What is multimedia, where is it used, evolution, technologies. Presentations is not the same as powerpoints.
Technologies
- HTML (http://littlesvr.ca/)
- CSS (http://www.w3schools.com/css/css_examples.asp)
- Static images (http://littlesvr.ca/misc/lacloche/)
- Animated images (http://en.wikipedia.org/wiki/Animation)
- JavaScript (any modern website)
- Traditional slideshows (MS Powerpoint, LibreOffice Impress)
- Slideshows on the web (http://www.w3.org/Talks/Tools/Slidy2/)
- Browser plugins (Java, Flash, Silverlight)
- Video (TV, files, disks, on the web)
- Audio (Radio, files, disks, on the web)
- VRML
- Traditional applications (using rich text, images, sound, video)
- Kiosk type applications (e.g. Seneca Freedom Toaster)
Distribution
- Copying - little distribution opportunity.
- Readonly media - limited distribution and expensive.
- Downloads - good distribution opportunity but limited by bandwidth and hosting is not completely free.
- Live on the web - client-side bandwidth limit very important.

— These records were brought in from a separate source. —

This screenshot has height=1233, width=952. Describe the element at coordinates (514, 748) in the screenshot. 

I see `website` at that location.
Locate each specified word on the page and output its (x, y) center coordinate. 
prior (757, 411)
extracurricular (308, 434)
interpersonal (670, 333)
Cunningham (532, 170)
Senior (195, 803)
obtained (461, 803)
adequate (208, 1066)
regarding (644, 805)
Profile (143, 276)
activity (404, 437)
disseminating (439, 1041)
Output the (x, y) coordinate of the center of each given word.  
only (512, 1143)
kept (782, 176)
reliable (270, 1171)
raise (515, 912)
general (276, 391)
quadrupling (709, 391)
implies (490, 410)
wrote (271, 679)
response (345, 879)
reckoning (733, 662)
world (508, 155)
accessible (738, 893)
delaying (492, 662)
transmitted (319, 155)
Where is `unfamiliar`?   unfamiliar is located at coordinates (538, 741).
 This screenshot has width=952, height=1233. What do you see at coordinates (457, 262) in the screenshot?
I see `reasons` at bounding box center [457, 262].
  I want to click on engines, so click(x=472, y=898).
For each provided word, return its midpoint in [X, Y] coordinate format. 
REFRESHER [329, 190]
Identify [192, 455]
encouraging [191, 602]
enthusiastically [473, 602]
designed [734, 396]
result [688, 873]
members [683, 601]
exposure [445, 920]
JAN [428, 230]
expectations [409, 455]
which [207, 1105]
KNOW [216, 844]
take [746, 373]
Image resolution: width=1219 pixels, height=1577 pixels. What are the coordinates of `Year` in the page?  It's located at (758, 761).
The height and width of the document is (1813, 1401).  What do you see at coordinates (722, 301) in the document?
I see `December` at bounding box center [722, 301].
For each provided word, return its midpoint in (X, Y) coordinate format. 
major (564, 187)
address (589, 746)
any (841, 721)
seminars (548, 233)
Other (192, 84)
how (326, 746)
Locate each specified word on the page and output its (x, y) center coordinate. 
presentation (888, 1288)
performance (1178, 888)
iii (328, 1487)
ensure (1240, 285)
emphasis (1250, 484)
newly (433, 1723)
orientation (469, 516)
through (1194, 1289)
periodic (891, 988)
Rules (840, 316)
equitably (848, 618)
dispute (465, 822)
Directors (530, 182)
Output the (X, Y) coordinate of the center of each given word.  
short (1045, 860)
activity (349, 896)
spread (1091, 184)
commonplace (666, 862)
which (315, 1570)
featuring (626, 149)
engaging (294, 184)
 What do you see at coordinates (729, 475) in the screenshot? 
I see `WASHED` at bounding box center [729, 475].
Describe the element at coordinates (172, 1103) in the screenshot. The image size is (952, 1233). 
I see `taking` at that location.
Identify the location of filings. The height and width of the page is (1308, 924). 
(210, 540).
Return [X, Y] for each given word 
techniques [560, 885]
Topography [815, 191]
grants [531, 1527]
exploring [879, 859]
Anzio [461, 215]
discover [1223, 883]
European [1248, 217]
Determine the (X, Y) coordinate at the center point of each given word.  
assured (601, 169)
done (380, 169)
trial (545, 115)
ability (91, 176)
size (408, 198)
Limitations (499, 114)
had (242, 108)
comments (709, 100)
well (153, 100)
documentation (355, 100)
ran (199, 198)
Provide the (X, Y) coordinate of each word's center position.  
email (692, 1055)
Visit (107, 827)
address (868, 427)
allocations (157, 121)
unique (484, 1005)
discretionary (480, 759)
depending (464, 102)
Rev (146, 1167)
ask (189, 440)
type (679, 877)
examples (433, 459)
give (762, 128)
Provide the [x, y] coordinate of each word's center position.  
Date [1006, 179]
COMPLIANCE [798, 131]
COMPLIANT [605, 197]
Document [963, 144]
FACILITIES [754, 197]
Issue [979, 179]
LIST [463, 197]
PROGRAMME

- First rule: don't test locally or on a LAN, use at least a regular highspeed internet connection to test your work.
- Second rule: see if your website is at all usable on low speeds (dialup, "Lite" services).
- Use a tool like http://www.websiteoptimization.com/services/analyze/ to measure how big your pages are.
Degree students
Read the 10 page paper Multimedia Information and Learning (Najjar, 1996). We are not writing academic papers in this course but you should be familiar with what an academic paper looks like and as degree students you're supposed to be able to write one. If you choose to continue your studies after graduation you will have to read hundreds of these and write some too. Read it here because it's relevant to the course and will give you (perhaps a first) feel for this type of document.
Note that even though the paper is 15 years old the substance basically hasn't changed. While going through this course you will find that despite many updates to technologies the same principles that have been studied before the explosion of the web still stand today.
Lab
- Set up a Wiki account.
- Create a wiki page at http://zenit.senecac.on.ca/wiki/index.php?title=USERNAME , where you would replace USERNAME with the user name you used to register. Add some text, grouped in a few sections with proper level1 and level2 headings. Add an image. Add a small table.
- Set up a Moodle account: https://open.senecac.on.ca/cms/
- Make sure you change your moodle password. Log in to Moodle and familiarize yourselves with it.
- Unless you're certain that you remember HTML very well - spend the rest of the time in the lab refreshing your memory. Create an HTML page from scratch and add some typical elements to it. Add a stylesheet. Add some simple script (for example print an alert when a button is clicked).
- Go through the slidy slideshow (link in the notes above) and try to make your own slidy presentation. Test it in a few browsers.
- Find a flash animation on the web that you can download (note this may be difficult). Place that into your HTML page.
- Degree students: finish reading the academic paper and make a summary of prior work described in it. This is a good exercise for marked work you'll have to do in later weeks.